Provided information:
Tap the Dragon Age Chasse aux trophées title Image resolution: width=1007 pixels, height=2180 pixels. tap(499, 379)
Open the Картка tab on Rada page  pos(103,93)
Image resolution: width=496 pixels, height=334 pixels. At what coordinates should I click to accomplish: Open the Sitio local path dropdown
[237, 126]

---

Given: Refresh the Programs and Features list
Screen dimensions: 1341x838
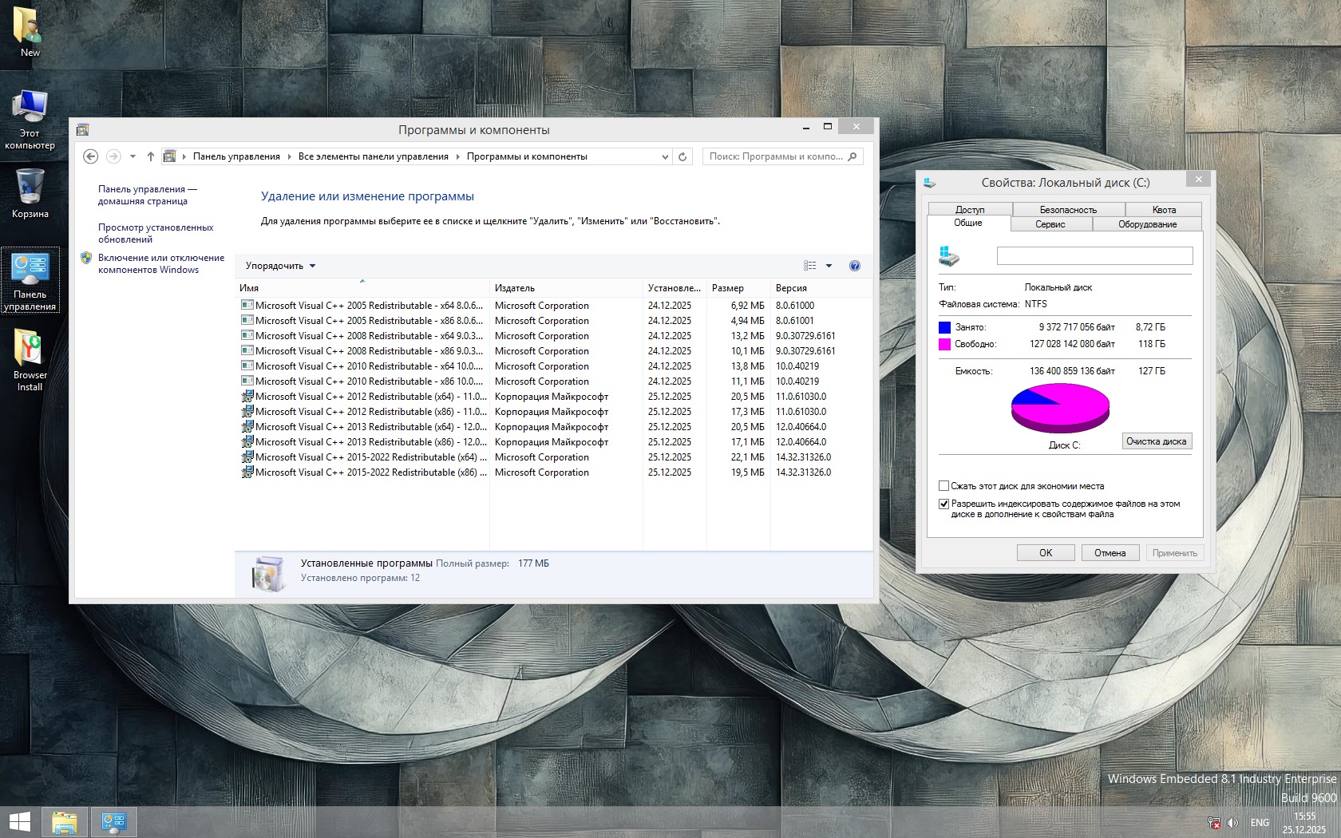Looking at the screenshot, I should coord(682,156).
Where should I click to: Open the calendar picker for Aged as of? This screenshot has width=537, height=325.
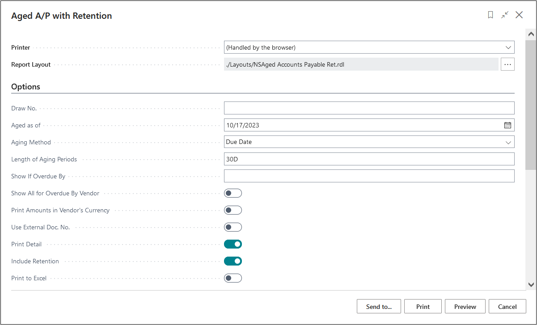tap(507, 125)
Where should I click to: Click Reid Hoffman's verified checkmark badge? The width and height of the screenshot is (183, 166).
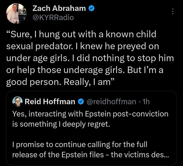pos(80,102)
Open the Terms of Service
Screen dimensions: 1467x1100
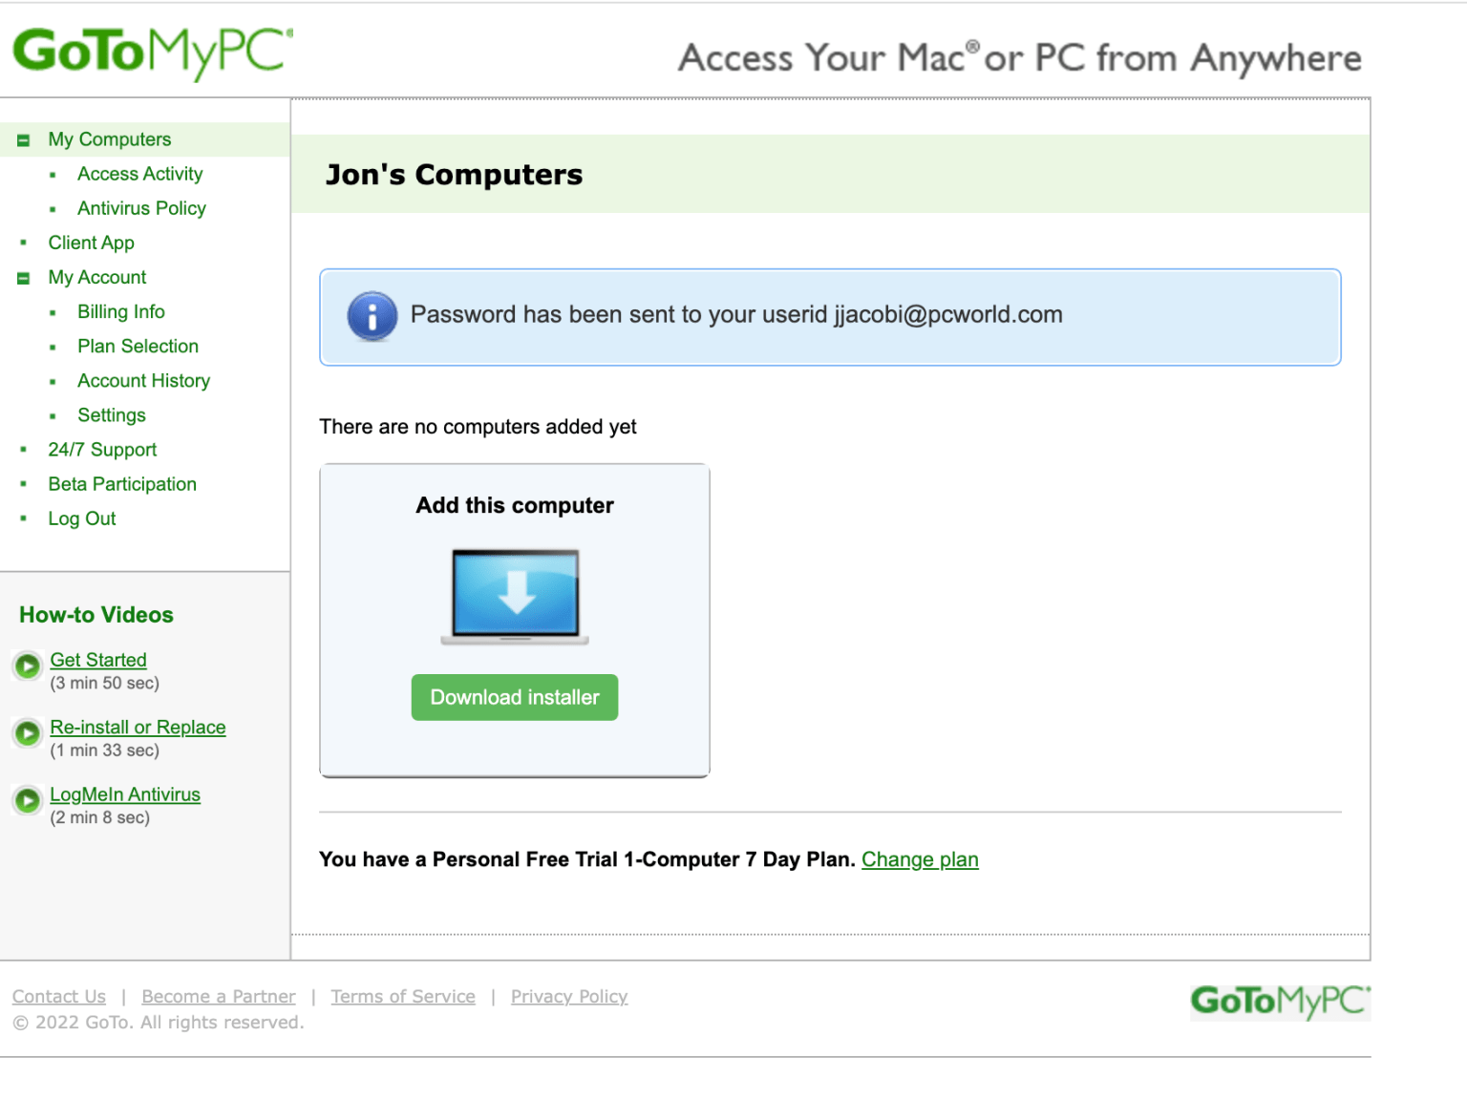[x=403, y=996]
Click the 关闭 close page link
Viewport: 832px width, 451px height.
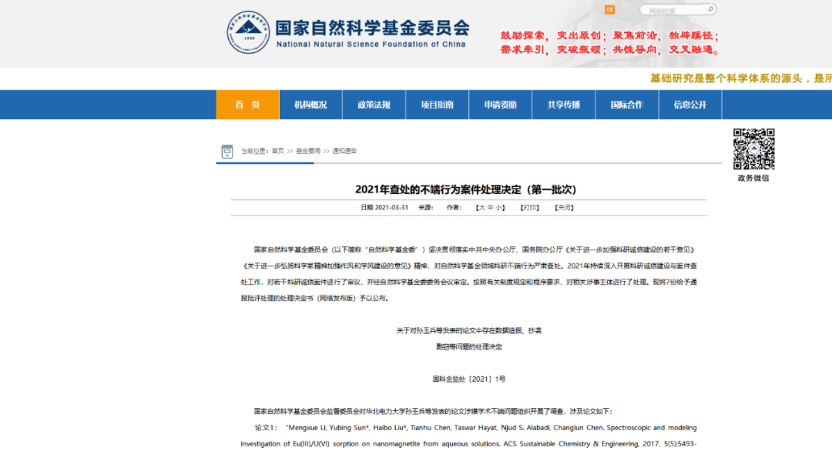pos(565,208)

---

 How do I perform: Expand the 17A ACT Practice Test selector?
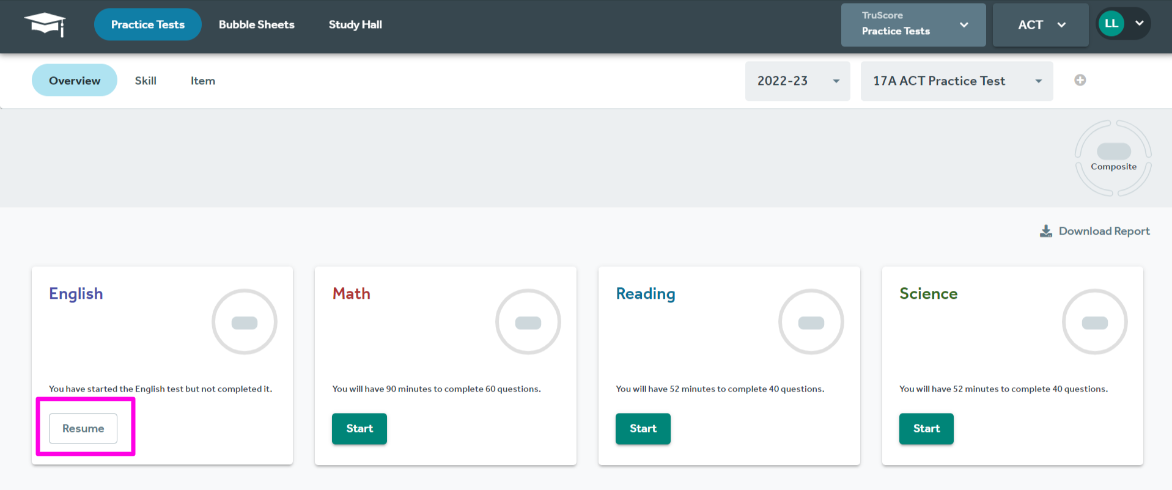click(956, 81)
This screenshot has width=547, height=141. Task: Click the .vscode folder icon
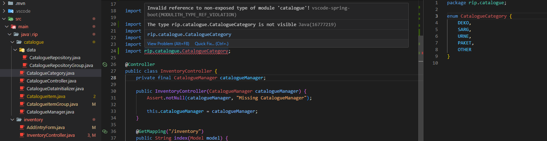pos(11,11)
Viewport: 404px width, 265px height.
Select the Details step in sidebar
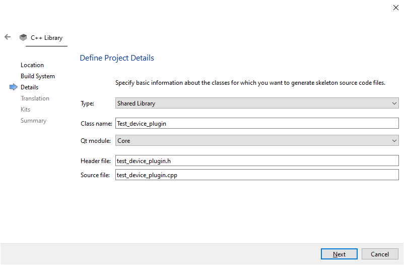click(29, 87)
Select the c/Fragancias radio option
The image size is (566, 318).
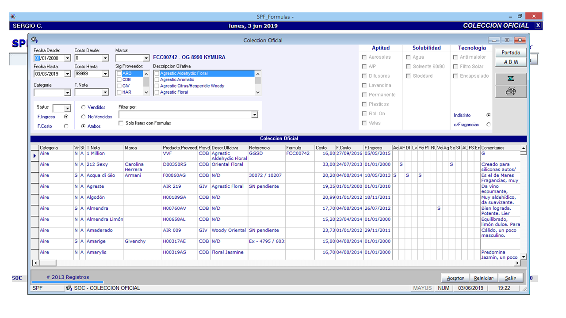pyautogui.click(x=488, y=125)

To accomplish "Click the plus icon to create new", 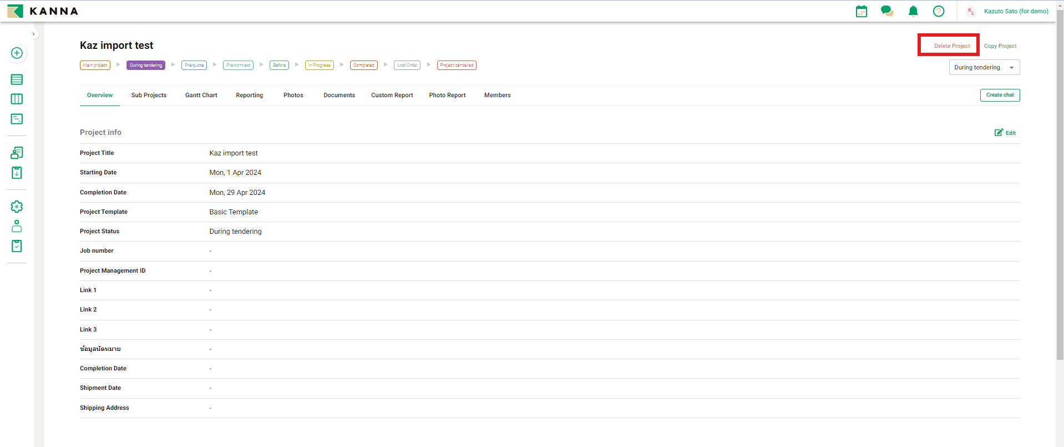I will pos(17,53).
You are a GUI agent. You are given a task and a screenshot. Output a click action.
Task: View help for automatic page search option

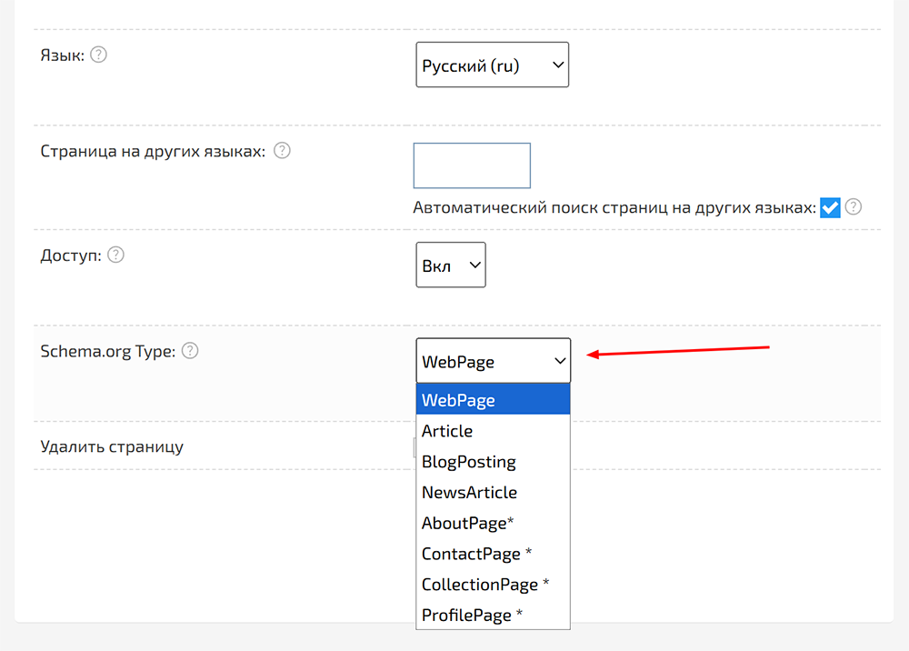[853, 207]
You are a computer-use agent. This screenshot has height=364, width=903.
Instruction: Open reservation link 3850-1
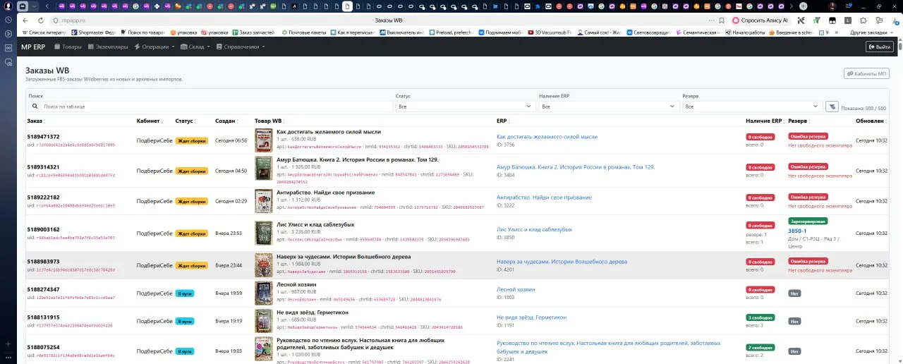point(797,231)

Task:
Every line above that includes the word "agent" must appear in the answer.

Response to the task:
You are a GUI agent. You are given a task and a screenshot. Output a click action.
You are a computer-use agent. This screenshot has height=364, width=903.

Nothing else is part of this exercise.